I've had enough years to become wiser, become a fanatic for configuration management, and get over the embarrassment: I'm the consultant that screwed things up. Some background: the Stat department was running a variety of systems besides the Solaris workstations, and there was, within UNC-CH, a separate support organization that was cheaper and more comfortable with Microsoft products where Stat was sending their support dollars. When that organization needed Unix support, they called my employer, Network Computing Solutions, and I showed up.
There was effectively no firewall at UNC-CH at the time (something something academic freedom something something), and the Stat Solaris machines were not being regularly patched. Uninvited guests had infested them, and it appeared the most likely entry point was sendmail - at the time, it was the most notorious vulnerability on the internet.
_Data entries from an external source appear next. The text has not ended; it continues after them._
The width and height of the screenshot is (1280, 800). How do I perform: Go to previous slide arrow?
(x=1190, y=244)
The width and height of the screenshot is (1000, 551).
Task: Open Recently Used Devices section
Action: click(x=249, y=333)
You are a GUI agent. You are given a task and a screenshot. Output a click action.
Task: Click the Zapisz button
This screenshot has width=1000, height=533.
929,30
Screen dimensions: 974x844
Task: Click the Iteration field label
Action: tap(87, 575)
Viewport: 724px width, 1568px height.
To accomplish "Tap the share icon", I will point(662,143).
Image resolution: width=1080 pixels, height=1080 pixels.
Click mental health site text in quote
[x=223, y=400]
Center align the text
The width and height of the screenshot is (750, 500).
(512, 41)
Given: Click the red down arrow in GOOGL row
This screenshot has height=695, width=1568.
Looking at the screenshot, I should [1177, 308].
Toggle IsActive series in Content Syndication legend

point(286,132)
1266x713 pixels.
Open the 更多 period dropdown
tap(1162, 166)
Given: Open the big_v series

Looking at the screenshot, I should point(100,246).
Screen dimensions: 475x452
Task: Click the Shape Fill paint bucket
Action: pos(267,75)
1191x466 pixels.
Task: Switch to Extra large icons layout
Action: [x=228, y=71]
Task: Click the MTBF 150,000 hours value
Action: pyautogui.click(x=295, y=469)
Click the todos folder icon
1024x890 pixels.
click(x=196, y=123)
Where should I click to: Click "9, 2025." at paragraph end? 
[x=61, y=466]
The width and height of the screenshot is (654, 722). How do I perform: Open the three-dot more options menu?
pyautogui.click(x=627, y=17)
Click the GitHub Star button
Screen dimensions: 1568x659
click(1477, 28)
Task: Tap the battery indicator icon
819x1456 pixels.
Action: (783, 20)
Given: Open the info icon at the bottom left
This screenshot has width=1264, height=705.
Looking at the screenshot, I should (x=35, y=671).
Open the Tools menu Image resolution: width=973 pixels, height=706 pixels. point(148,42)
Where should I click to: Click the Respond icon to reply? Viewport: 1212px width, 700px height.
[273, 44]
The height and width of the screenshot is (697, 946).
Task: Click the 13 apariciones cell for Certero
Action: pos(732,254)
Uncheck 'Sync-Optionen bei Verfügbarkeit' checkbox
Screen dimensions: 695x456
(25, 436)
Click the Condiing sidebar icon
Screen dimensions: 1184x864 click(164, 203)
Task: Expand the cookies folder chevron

Since my preference to wipe and reload was unacceptable - too much downtime and too many billable hours - the obvious thing to do was update sendmail. The rest is history.
Yes. Seriously... I’m willing to pay for the shipping and everything. I’ve told this story countless times to people over the years. This and the “OpenOffice can’t print on Tuesday” bug are two of my favourite troubleshooting stories.
My father recently retired his printer (Epson LQ-850) not because the printer had failed, but because driver support was lacking. We had used the same printer since ~1992. He was super bummed; he had stockpiled ribbons and still had a full box of tractor-feed paper.
The explanation he was given by the person in charge of administration on his university-department computer: At least on the system he was using, modern drivers expected a reply from the printer in response to commands, but apparently, the LQ-850 only receives commands but does not reply.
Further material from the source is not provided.